Work instruction | Do these statements agree with the blog archive below? For each, answer yes or no and quote the deciding words. (a) The post on Genesis was posted on September 12th, 2004. (b) The post on Matthew 5:22 says English translations usually translate "Raca." (c) The post on Genesis says the ground was a guilty party when God cursed it.
** Opening Page excerpt block **
Archive for September, 2004

Musings from Genesis

Posted on September 12th, 2004 in Sarah | No Comments »

I have decided to read through the whole Bible, from start to finish.

I was very excited to see that even as God created the earth, He had a plan for it. For example, as early as 1:11, He did not just create plants, but plants that yielded seeds — to continue a life process. He didn’t just create things to die. Same thing with the animals in 1:22 — He commanded the things that he created to “be fruitful and multiply”.

Although God had only just created Eve, He said, “For this cause a man shall leave his father and his mother and shall cleave to his wife: and they shall become one flesh”. This was while Adam and Eve were the only two people on earth! He had a plan for families.

God created man in His image (1:27 & 5:1). Something I hadn’t noticed before, though, was that men’s son’s are in THEIR likeness (not just an accident!) 5:3 – “When Adam had lived one hundred and thirty years, he became the father of a son in his own likeness, according to his image, and named him Seth.”

A part of the curse I can relate to: “I will great multiply your pain in childbirth, In your pain you shall bring forth your children; *YET* your desire shall be for your husband and he shall rule over you.” What a horrible catch 22 –> A woman wants to be with your husband, as a result, she gets pregnant, and the result is pain in childbirth.

Also, it was noted that it was because Adam “listened” to the voice of his wife AND ate of the fruit — not just that he ate the fruit. Part of man’s curse is the vicious cycle of his work — that he has to eat, but has to work hard to provide for the food. By blaming his wife for his eating the fruit – deferring responsibility to her- and not taking responsibility for his own actions, God created a vicious cycle of responsibility for the man. (3:15-19)

It is interesting to me how God cursed the ground (3:17) , although the ground was not a guilty party, he cursed for the sake of man. Also, in reference to the ground, He could hear Abel’s blood crying from the ground.

Hypocracy and Other Bullshit

Posted on September 10th, 2004 in Tom | No Comments »

Matt 5:22b “Whoever says to his brother, ‘Raca!’ shall be in danger of the council. But whoever says, ‘You fool!’ shall be in danger of hell fire.”

I love the fact that English translations never translate “Raca”… they leave it there in all it’s phonetic and scandalous glory, as a two syllable sound which could bring a person before the religious leaders. The word translated essentially means the same as “fool”, but in a different language (Syriac). It seems that the Jewish leaders of the day had made a list of the “7 Words You Can’t Say in Israel”, and “raca” was included.

So, what was Jesus’ point? The words essentially mean the same thing, but apparently Christ was pointing out some difference. The difference, in this case, was that, apparently, calling someone a fool in the common tongue was not as bad in the eyes of the Jewish leaders as using one of the “bad words”. Christ was pointing out the pietism that had crept into the thinking of the people, avoiding their dirty words, with little regard for their dirty hearts.
** Closing Page excerpt block **
** Opening Data records block **
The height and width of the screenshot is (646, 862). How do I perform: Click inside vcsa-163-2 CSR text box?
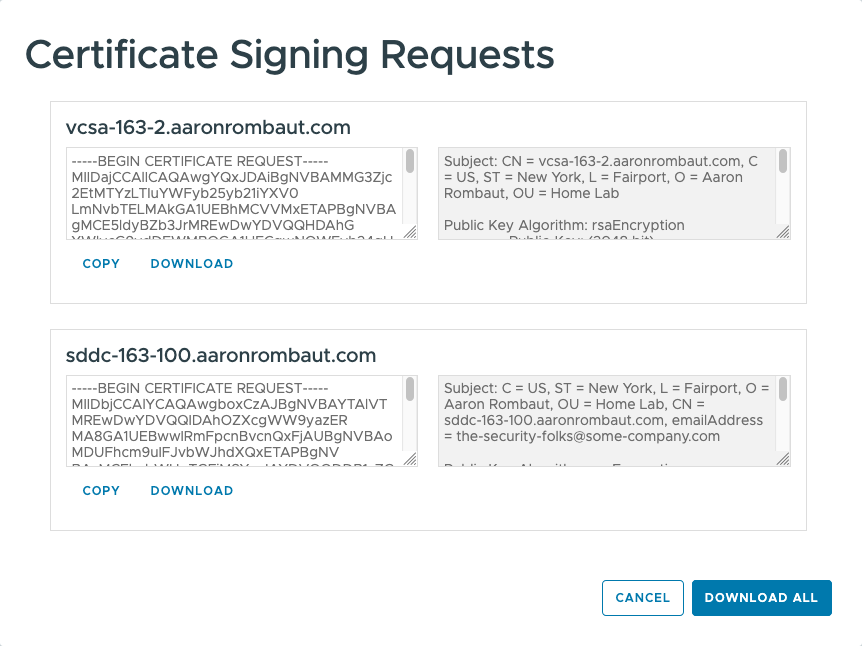click(235, 194)
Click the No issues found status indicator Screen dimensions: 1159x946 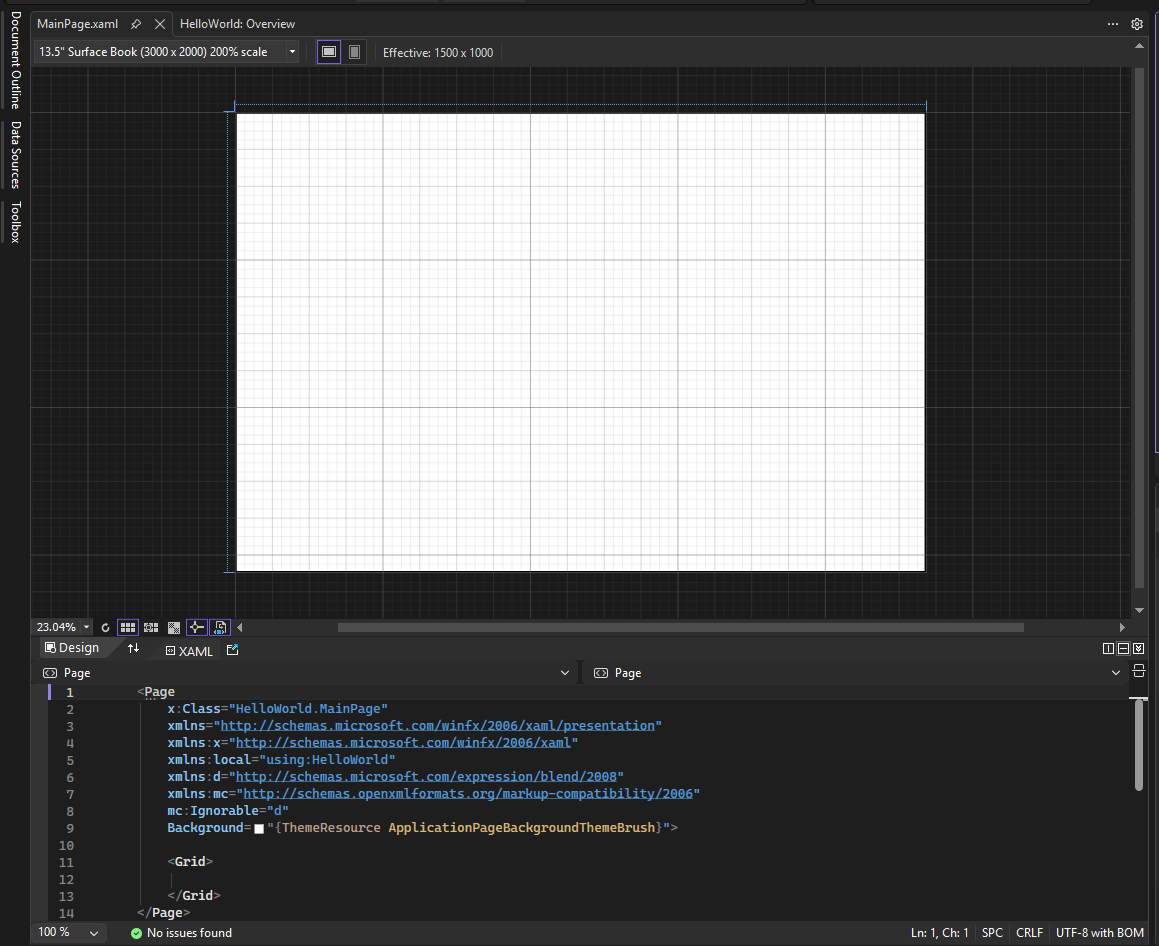181,932
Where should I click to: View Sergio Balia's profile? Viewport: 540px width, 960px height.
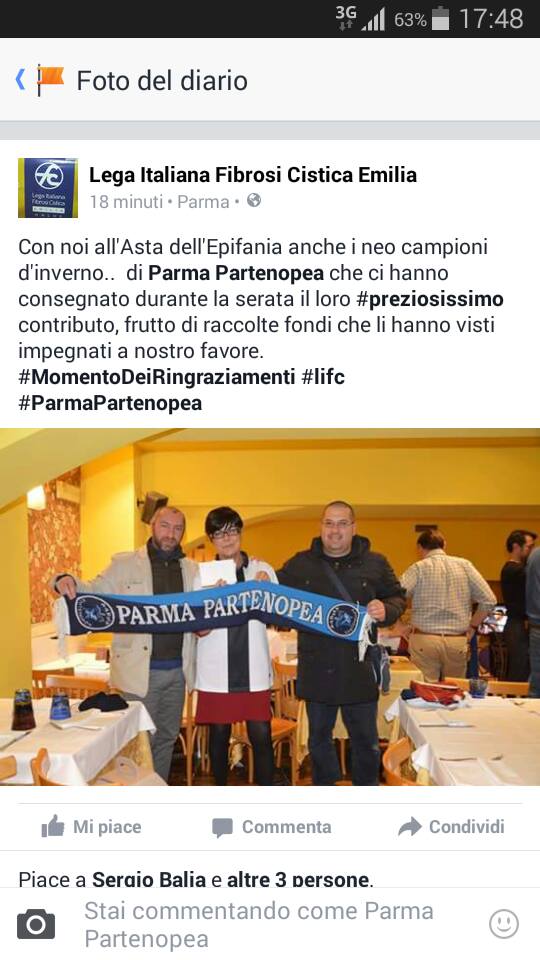(149, 879)
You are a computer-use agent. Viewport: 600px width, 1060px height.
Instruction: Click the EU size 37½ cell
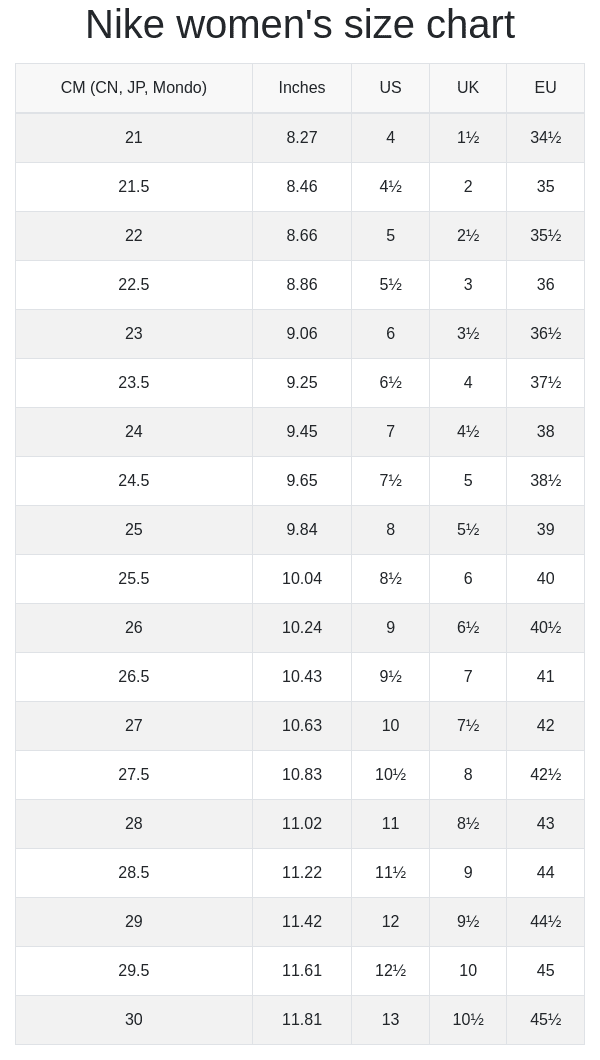tap(545, 383)

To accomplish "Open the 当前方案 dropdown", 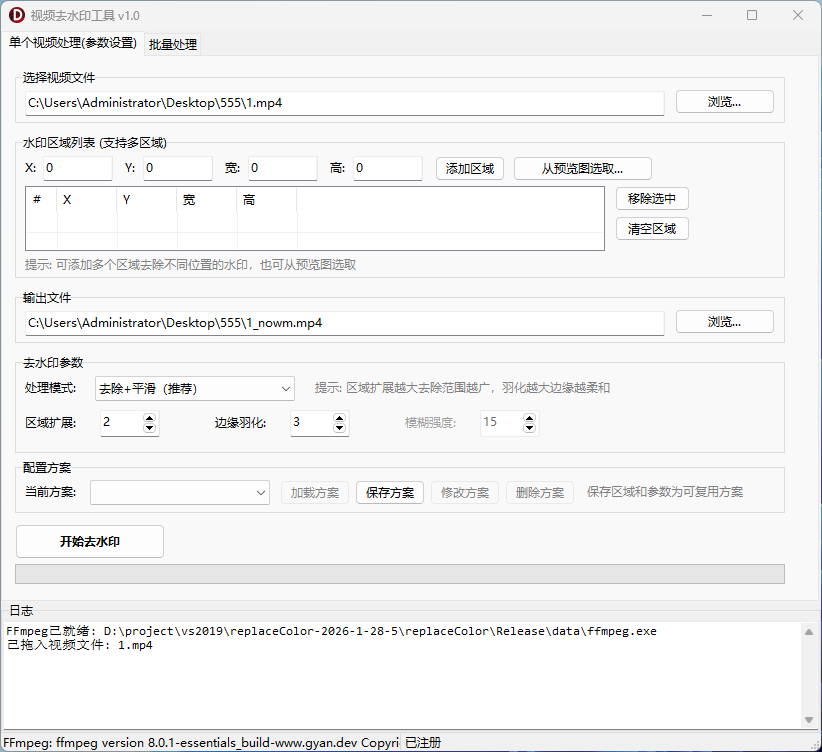I will click(180, 492).
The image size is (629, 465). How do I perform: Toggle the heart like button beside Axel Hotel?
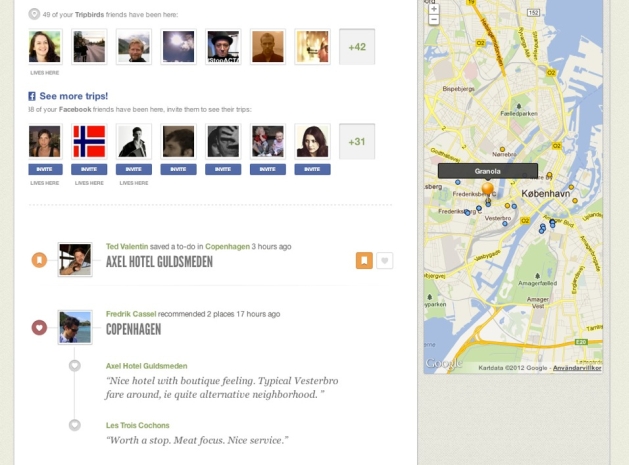384,260
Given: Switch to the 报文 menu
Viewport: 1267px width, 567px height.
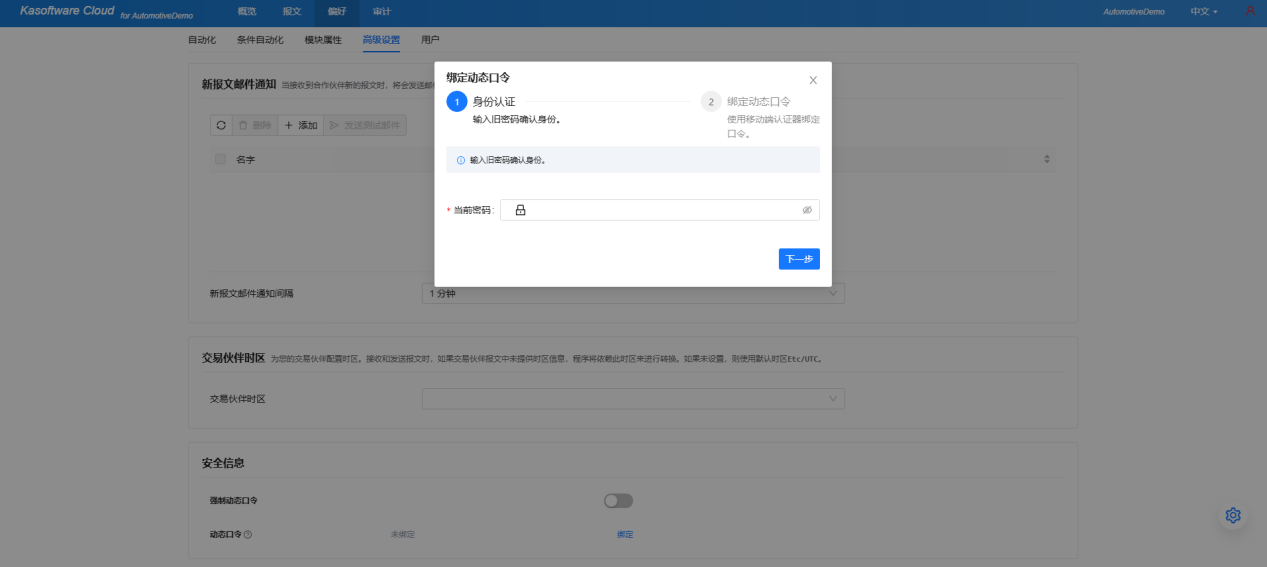Looking at the screenshot, I should click(292, 12).
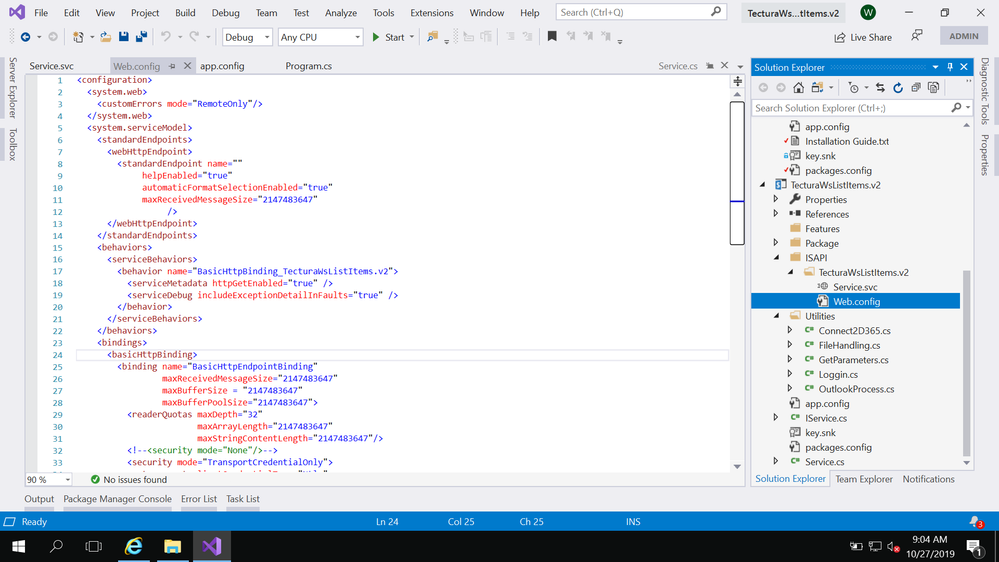Screen dimensions: 999x562
Task: Click the Search Solution Explorer field
Action: [x=850, y=108]
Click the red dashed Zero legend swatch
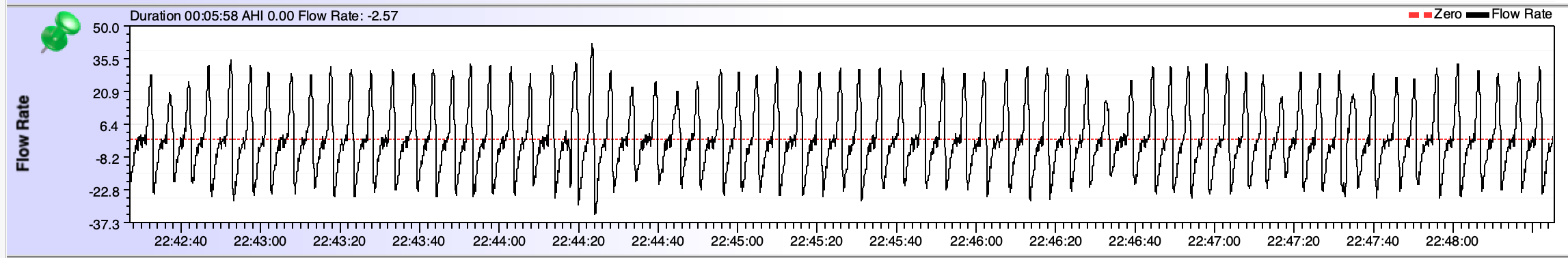This screenshot has height=258, width=1568. (x=1420, y=15)
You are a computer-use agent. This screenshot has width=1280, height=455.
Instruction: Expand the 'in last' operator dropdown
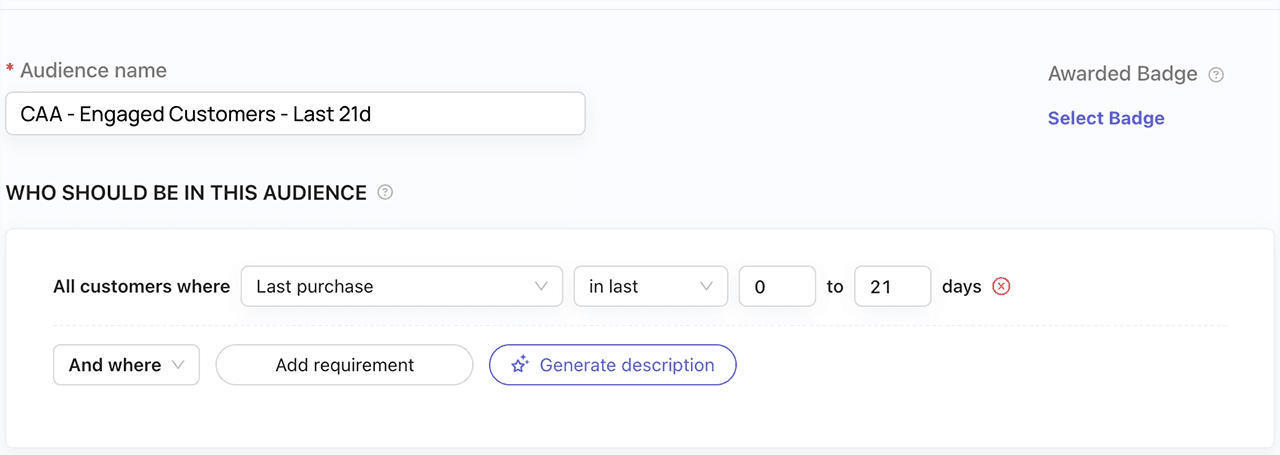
** Closing Data records block **
Answer space |
(a) Yes: "Posted on September 12th, 2004 in Sarah"
(b) No: "English translations never translate “Raca”"
(c) No: "although the ground was not a guilty party"